Терпливый — старшина отряда — с несколькими подводами выехал туда, собрал снаряды и отправил в лагерь, а сам задержался в Люшневке, чтобы узнать, нет ли еще поблизости снарядов или авиабомб. С ним были партизан Маломедик, прозванный в отряде Грузином, ездовой Морозов и десятилетний племянник Гришка Нерода. Терпливый расспросил кого надо и собрался уже уезжать, когда навстречу ему попался люшневский священник. Слово за слово, хитрый батюшка пригласил партизан в гости, и Терпливый, ничего не подозревая, зашел в поповскую хату вместе с Гришкой и Грузином (Морозов оставался при лошадях). Поп рассыпался мелким бесом, уверяя, что никакой опасности нет, что Трояновская полиция боится появляться в этих местах.

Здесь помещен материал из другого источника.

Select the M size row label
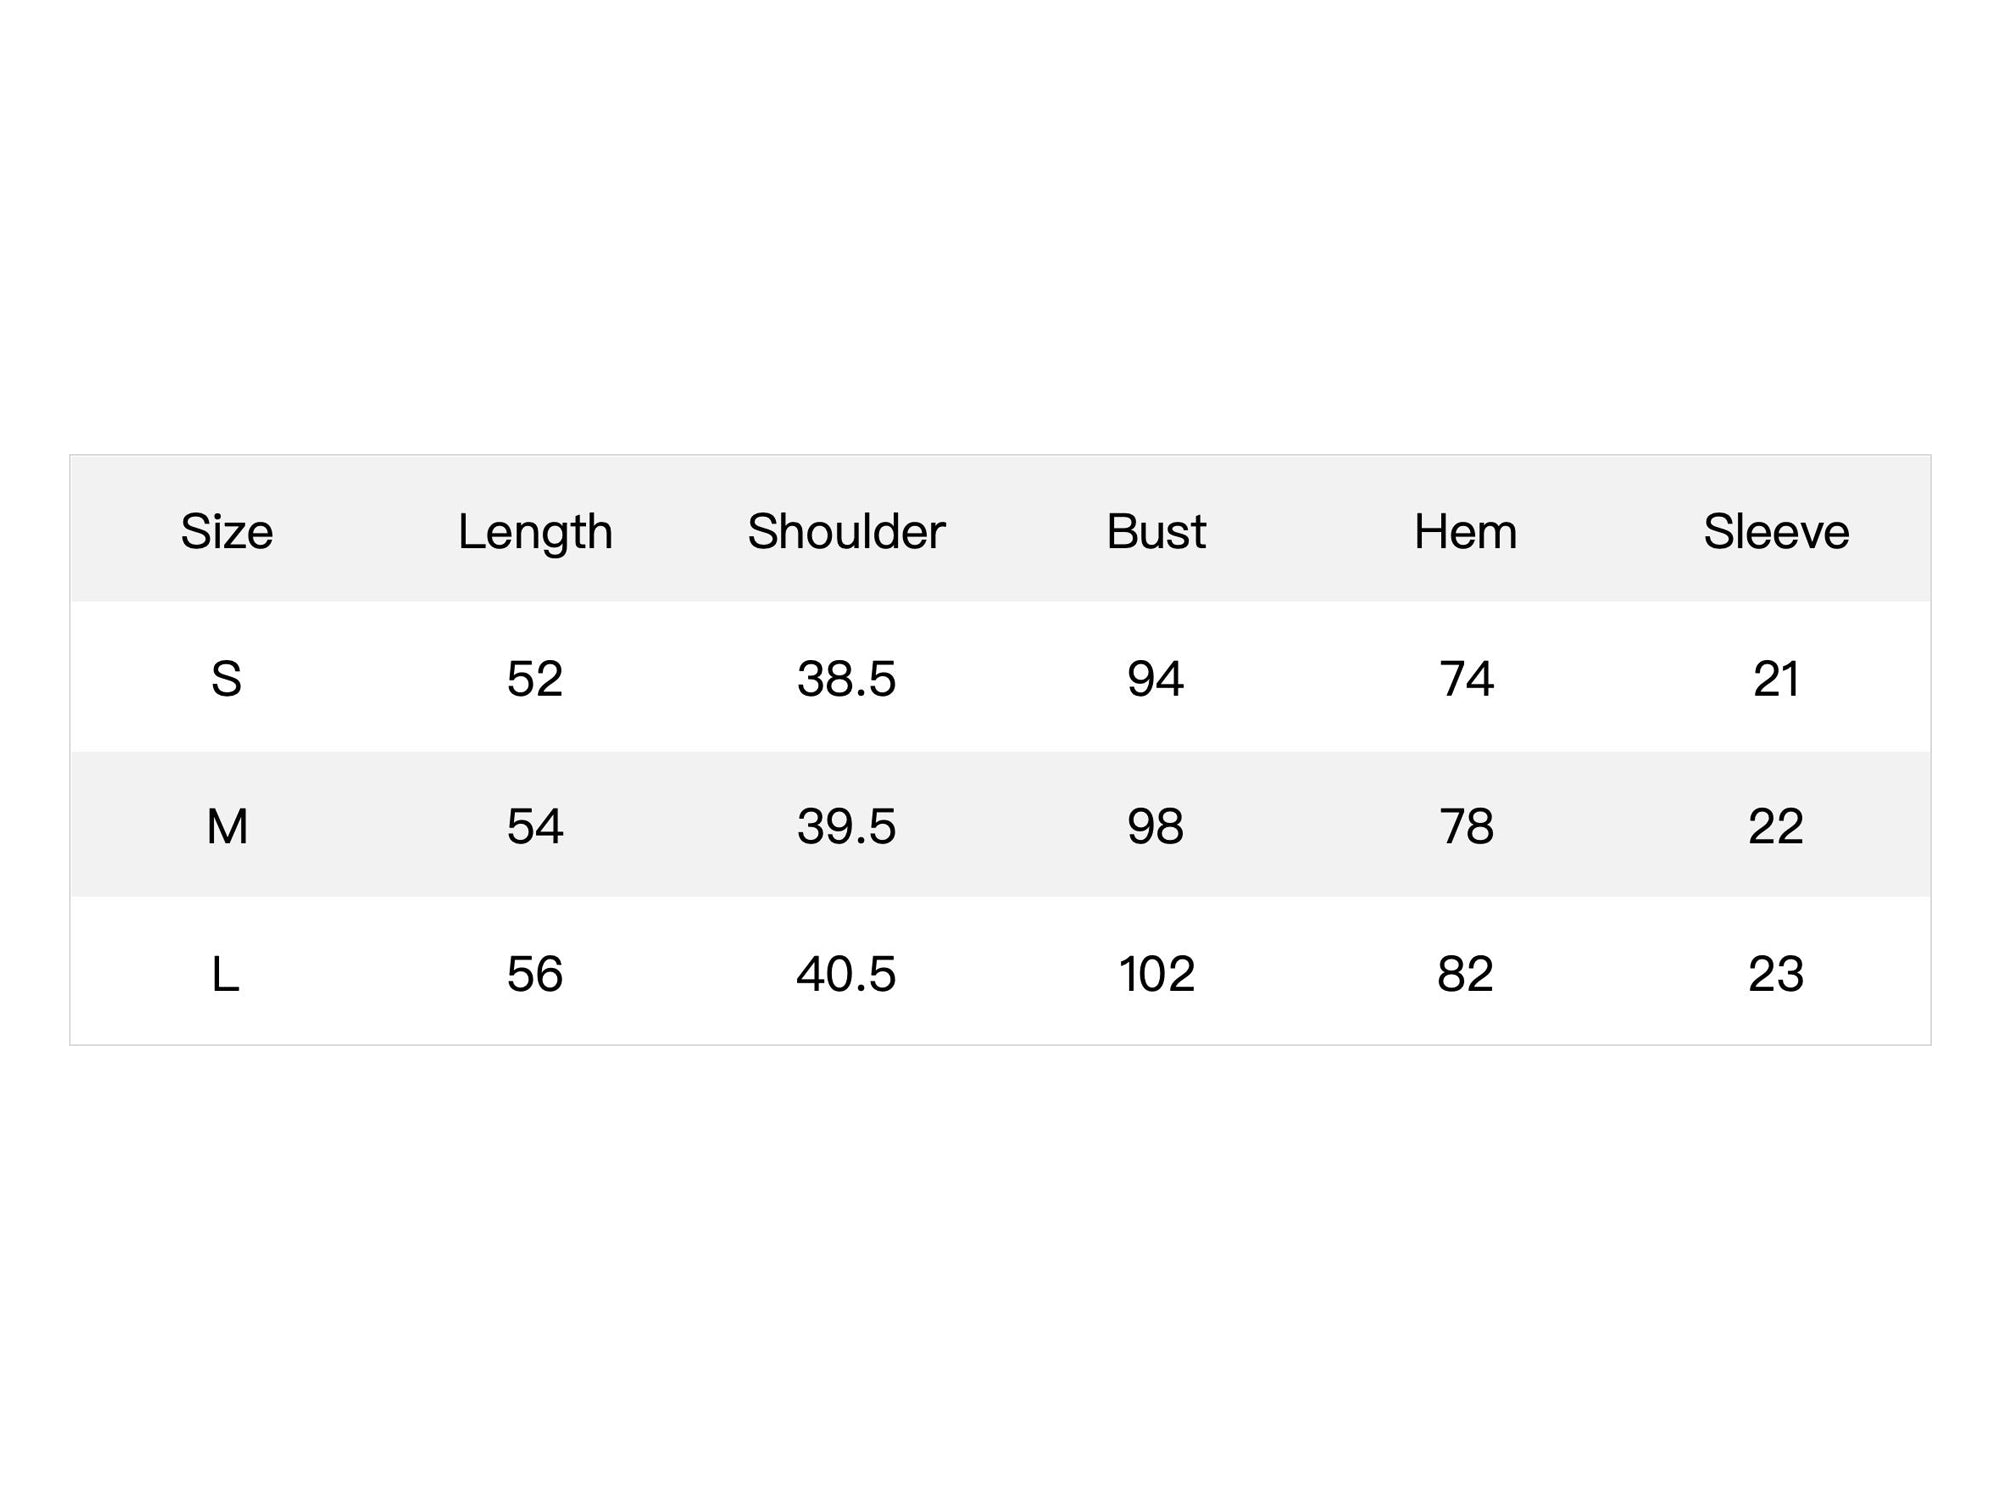 tap(227, 827)
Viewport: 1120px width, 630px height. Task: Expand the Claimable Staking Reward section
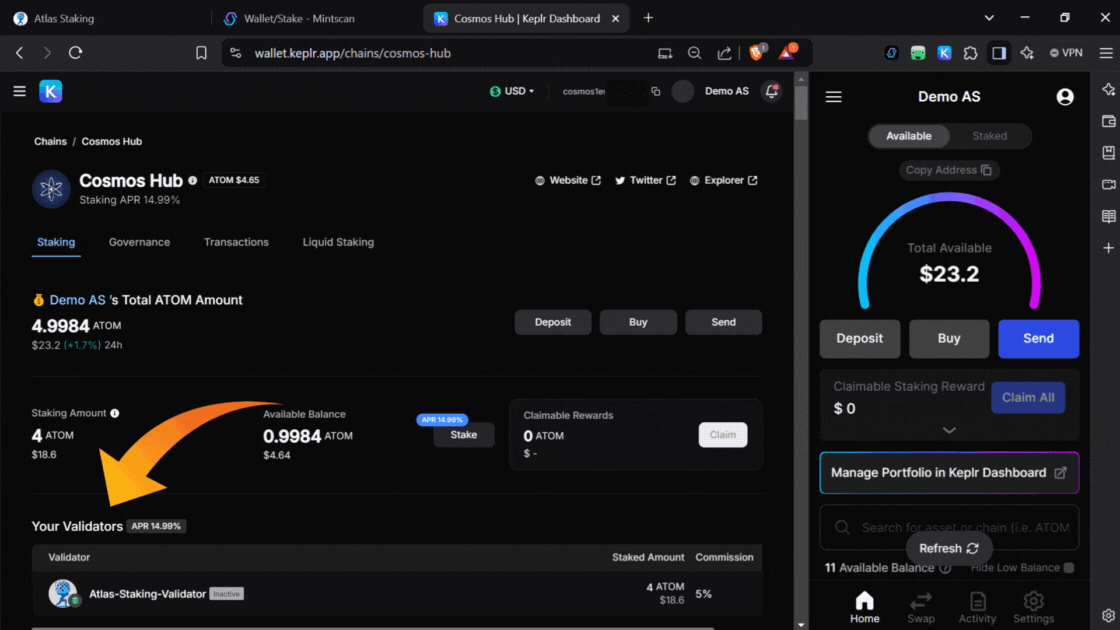[949, 430]
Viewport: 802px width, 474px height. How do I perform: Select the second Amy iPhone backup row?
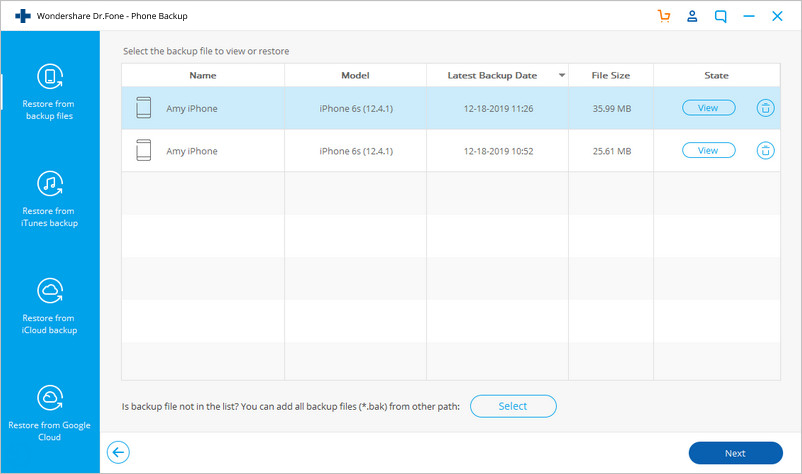coord(451,151)
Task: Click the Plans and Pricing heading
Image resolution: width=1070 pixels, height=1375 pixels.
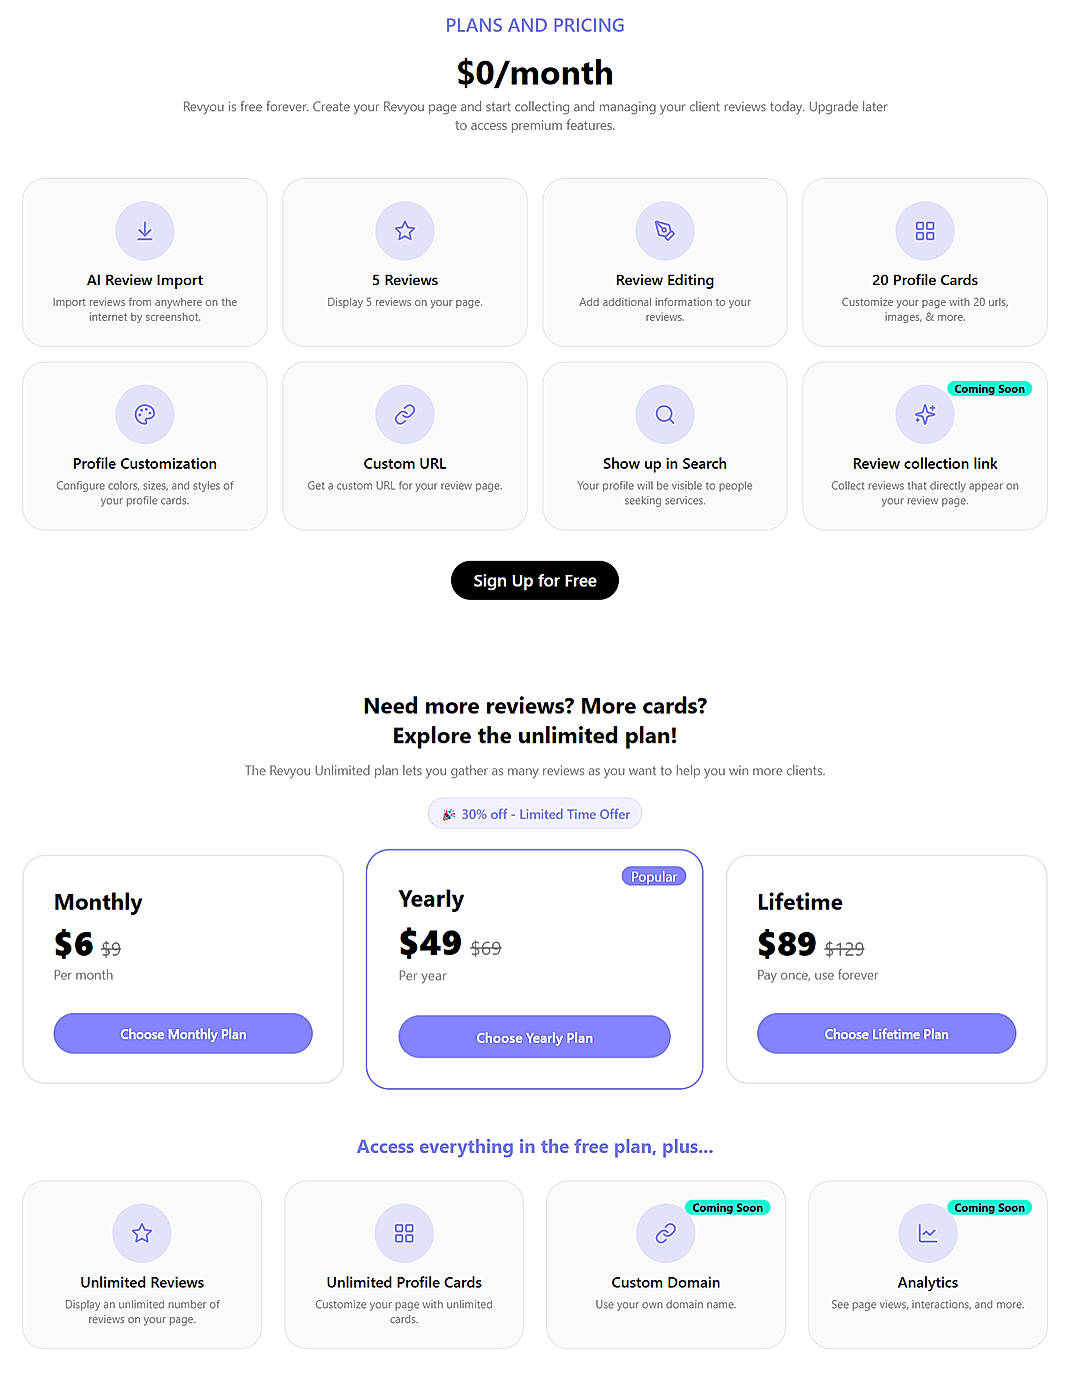Action: point(535,25)
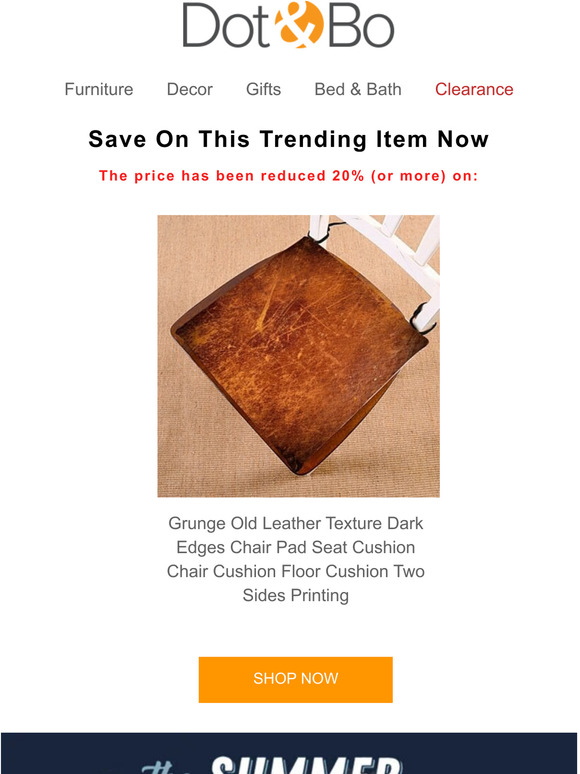View the red Clearance link

(x=474, y=89)
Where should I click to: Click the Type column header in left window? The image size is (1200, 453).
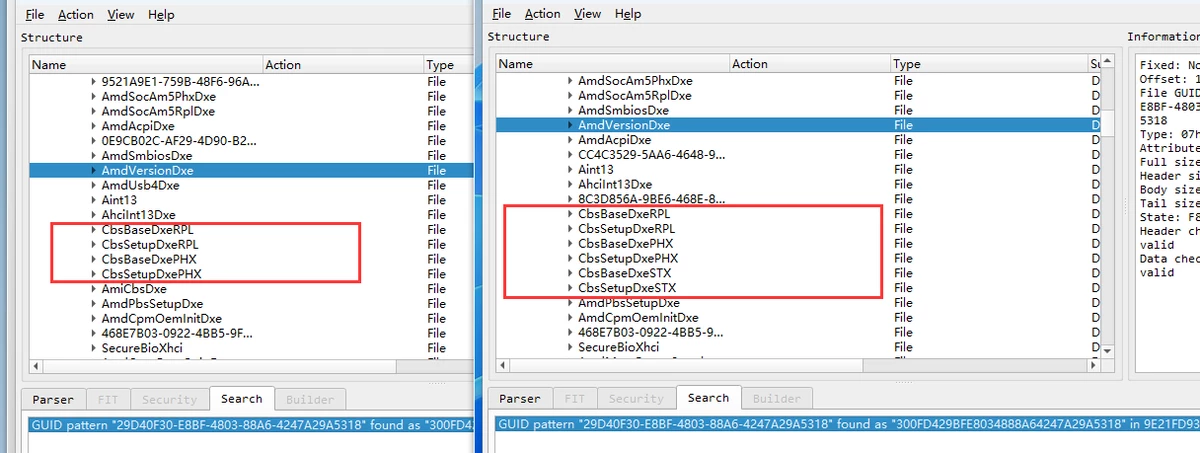point(440,65)
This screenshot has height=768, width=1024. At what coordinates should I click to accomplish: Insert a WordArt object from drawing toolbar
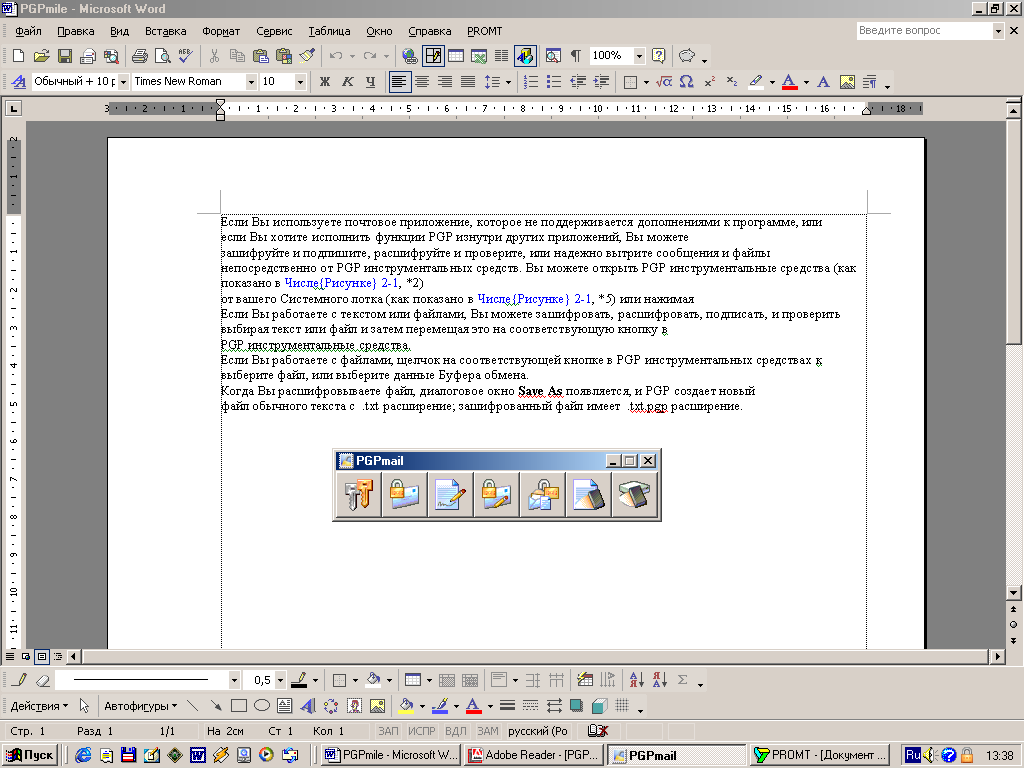[x=307, y=706]
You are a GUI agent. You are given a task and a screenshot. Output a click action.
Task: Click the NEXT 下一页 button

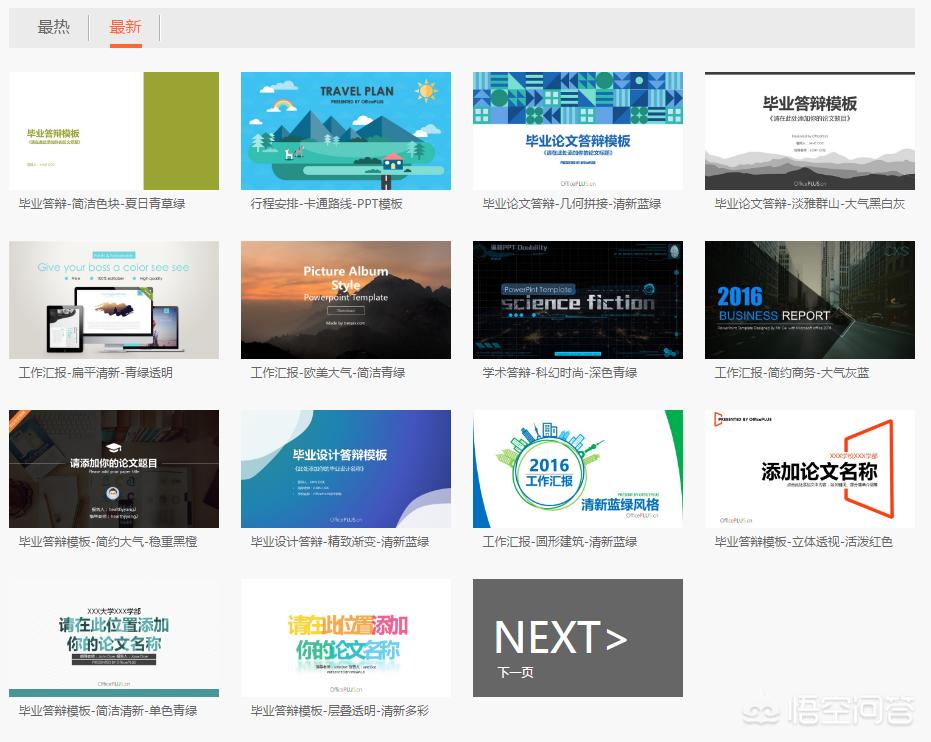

Предложил пообедать, не забыв и о чарке. А когда партизаны уселись за стол, вероломный хозяин послал своего человека в Трояновскую полицию.
Обед окончился, а поп все еще занимал Терпливого разговором, все задерживал его под разными предлогами. Грузин вышел на крыльцо, он беспокоился, не нагрянули бы враги. И они нагрянули. Переодетые, хорошо знакомые с местностью, они сумели незаметно подобраться к дому.
Грузин на крыльце схватился с четверыми и был убит выстрелом в спину. Терпливый выбежал во двор, но получил тяжелую рану. Видя, что ему не отбиться и не уйти, он сам себя подорвал на гранате.
Стрельбу услышали на нашей заставе в Сазанке. Гиндин со взводом партизан через полчаса был в Люшневке и все-таки опоздал: навстречу ему ехали Морозов и Гришка Нерода, в санях у них лежали два трупа. Морозов остался жив, потому что не успел добежать до поповской хаты — слишком уж быстро все это произошло. А Гришка остался жив, потому что бегал за Морозовым.
Полицейских Гиндин не застал в деревне: сделав свое черное дело, они сразу же уехали в Трояновку, а с ними вместе бежал и предатель-поп…
Горько терять боевых друзей и вдвое горше сознавать, что погибли они по недосмотру, по неосторожности.
Хоронили мы их с воинскими почестями, и когда засыпали могилу мерзлой землей, мне вспомнилось… Да, опять — вспомнилось. В памяти сохраняется самое дорогое и самое тяжелое, в конечном счете — самое значительное, и то, что мы склонны иногда называть мелочами, — вовсе не мелочь. Через эти кажущиеся мелочи по-особенному ярко и верно освещается пережитое.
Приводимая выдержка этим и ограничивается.